---------- Given data

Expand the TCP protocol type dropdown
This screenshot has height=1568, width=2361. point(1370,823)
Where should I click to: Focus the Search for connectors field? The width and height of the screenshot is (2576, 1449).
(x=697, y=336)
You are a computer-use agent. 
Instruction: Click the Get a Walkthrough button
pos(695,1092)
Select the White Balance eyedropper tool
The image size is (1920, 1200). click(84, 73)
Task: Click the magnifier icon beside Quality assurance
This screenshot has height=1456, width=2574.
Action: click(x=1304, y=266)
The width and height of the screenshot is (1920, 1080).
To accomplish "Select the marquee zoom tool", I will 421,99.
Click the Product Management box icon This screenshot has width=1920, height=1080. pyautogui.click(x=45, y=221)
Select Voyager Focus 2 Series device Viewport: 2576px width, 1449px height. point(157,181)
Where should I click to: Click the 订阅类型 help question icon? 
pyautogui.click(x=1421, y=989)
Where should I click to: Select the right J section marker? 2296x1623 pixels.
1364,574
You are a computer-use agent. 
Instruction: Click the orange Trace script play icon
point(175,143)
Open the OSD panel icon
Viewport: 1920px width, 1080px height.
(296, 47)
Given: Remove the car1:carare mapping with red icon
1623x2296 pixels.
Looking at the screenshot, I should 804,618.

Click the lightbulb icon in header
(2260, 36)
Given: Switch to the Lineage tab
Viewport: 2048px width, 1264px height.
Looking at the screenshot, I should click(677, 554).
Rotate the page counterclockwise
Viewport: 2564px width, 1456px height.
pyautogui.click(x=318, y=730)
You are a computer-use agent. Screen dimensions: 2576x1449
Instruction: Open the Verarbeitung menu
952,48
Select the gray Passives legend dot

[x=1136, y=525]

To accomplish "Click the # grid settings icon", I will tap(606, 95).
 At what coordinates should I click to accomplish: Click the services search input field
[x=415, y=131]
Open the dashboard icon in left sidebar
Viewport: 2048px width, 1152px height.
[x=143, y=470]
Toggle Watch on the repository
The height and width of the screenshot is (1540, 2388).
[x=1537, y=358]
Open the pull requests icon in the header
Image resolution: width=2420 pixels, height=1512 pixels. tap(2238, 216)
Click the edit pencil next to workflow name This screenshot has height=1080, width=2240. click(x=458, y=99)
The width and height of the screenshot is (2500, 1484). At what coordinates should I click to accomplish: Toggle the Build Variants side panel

--------------------

All lines from the one containing "Viewport: 2048px width, 1264px height." through the end of the data, and no others, are to be given again word for word.

* _Solved problem_:
Viewport: 2048px width, 1264px height.
Looking at the screenshot, I should click(677, 554).
Rotate the page counterclockwise
Viewport: 2564px width, 1456px height.
pyautogui.click(x=318, y=730)
You are a computer-use agent. Screen dimensions: 2576x1449
Instruction: Open the Verarbeitung menu
952,48
Select the gray Passives legend dot

[x=1136, y=525]

To accomplish "Click the # grid settings icon", I will tap(606, 95).
 At what coordinates should I click to accomplish: Click the services search input field
[x=415, y=131]
Open the dashboard icon in left sidebar
Viewport: 2048px width, 1152px height.
[x=143, y=470]
Toggle Watch on the repository
The height and width of the screenshot is (1540, 2388).
[x=1537, y=358]
Open the pull requests icon in the header
Image resolution: width=2420 pixels, height=1512 pixels. tap(2238, 216)
Click the edit pencil next to workflow name This screenshot has height=1080, width=2240. click(x=458, y=99)
The width and height of the screenshot is (2500, 1484). At what coordinates should I click to accomplish: Toggle the Build Variants side panel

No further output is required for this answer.